Desde ese espacio abogan por iniciativas locales para la protección de los hijos e hijas que crecen en entornos de violencia, pues siempre están expuestos a situaciones de maltratos y vida indigna.
La violencia basada en género debe ser considerada un asunto de salud pública. Es un tema que debe ser considerado prioritario para la agenda pública nacional, regional y local, sostiene mientras lamenta que cada día se cierran más espacios ciudadanos para el debate de este fenómeno social.
ONU Mujeres destaca para la fecha en su portal web que, a nivel global, se estima que 736 millones de mujeres -alrededor de una de cada tres- ha experimentado alguna vez en su vida violencia física o sexual por parte de una pareja íntima, o violencia sexual perpetrada por alguien que no era su pareja (el 30% de las mujeres de 15 años o más).
Según el informe “Hechos y cifras: Poner fin a la violencia contra las mujeres”, estos datos no incluyen el acoso sexual, pero algunos estudios nacionales muestran que la proporción puede llegar al 70 por ciento de las mujeres.
Las tasas de depresión, trastornos de ansiedad, embarazos no planeados, infecciones de transmisión sexual e infección por VIH son más altas en las mujeres que han experimentado este tipo de violencia en comparación con las que no la han sufrido, así como muchos otros problemas de salud que pueden durar incluso después de que la violencia haya terminado, refiere el texto.
Las mujeres tenemos poder
«La esperanza de superar la violencia está en nosotras mismas, en el empoderamiento por la defensa de nuestros derechos», relata María Teresa Piñero Suarez al concluir su taller en Durigua. Allí quedó contado las piezas del tendedero de testimonios.

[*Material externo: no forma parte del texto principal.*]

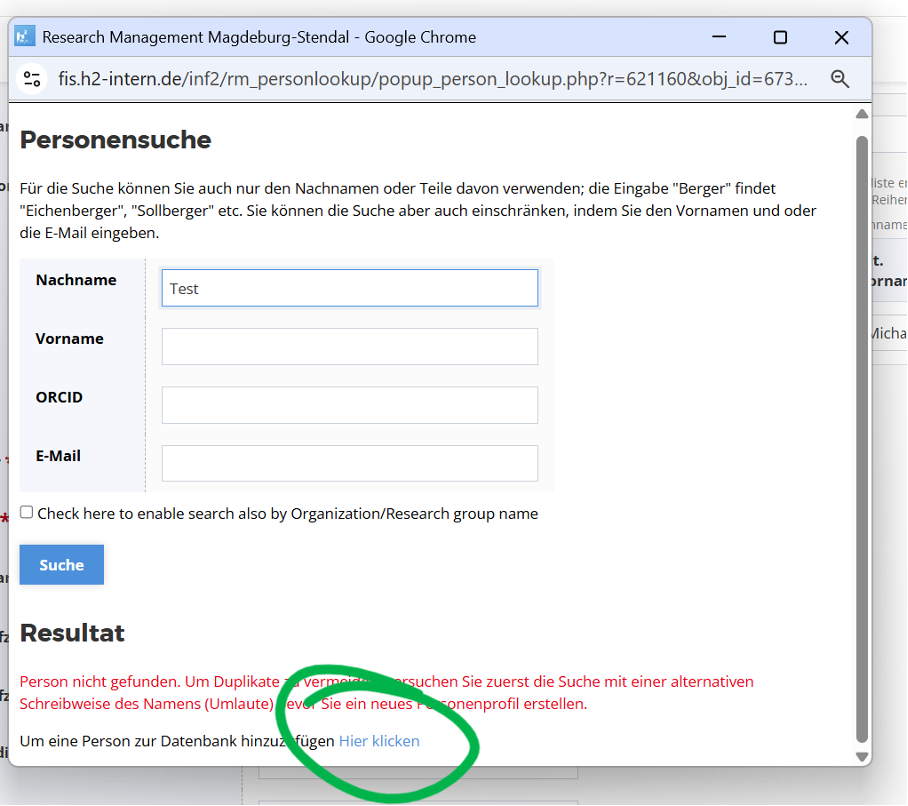908x806 pixels.
Task: Maximize the person lookup popup window
Action: point(780,37)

María Cristina Malpica, una de las mujeres que colgó su testimonio en el tendedero de Durigua, cree que empoderarse es algo difícil cuando no se cuenta con incentivos. “No estamos motivadas y vivimos en lugares donde no hay ley que nos proteja, y si la hay no se hace cumplir”, sostiene.
Respecto de la legislación sobre la violencia contra las mujeres y las niñas, ONU Mujeres documenta que al menos 158 países han aprobado leyes sobre la violencia en el ámbito doméstico, y 141 cuentan con legislación sobre el acoso sexual en el lugar de trabajo. Sin embargo, aun en los países en los que existen leyes de este tipo, no siempre son armonizadas con las normas y recomendaciones internacionales, y tampoco se aplican y hacen cumplir.
Sobre esta perspectiva legal, el Centro de Justicia y Paz publicó un artículo en su portal donde se afirma que si bien en Venezuela existe una ley específica para hacer frente a la violencia por razón de género, es deficiente su aplicación por no contar con un reglamento que desglose los términos de la ley y permitan una interpretación y aplicación acertada.
Un futuro posible
Frente a la realidad esbozada por Cepaz, Gioconda Mota Gutiérrez, Coordinadora Nacional de Violencia Basada en Género, UNFPA, ya había advertido sobre un futuro posible para vencer las dificultades en la inacción u omisión del Estado frente a la violencia contra la mujer. En noviembre de 2020, con motivo del día internacional de la eliminación de la violencia contra la mujer, disertó en el foro “Femicidio: ¿Cómo avanzar hacia la erradicación de la muerte trágica de mujeres por razones de género?” organizado por el Fondo de Población de las Naciones Unidas (UNFPA) en Venezuela.
Según la experta, la violencia basada en género y los femicidios siempre se pueden prevenir, lo que necesitamos son grandes voluntades para trazar líneas que enfrenten esta problemática.
“Efectivamente, se pueden desarrollar medidas, acciones, políticas públicas, procesos de sociabilización humana a través de la educación, la cultura y los medios que contribuyan progresivamente con la desnaturalización que existe de manera generalizada de la violencia basada en género y el femicidio. El mayor desafío para nuestro país es sumar voluntades y construir sinergias que tracen rutas en esta dirección”, subrayó.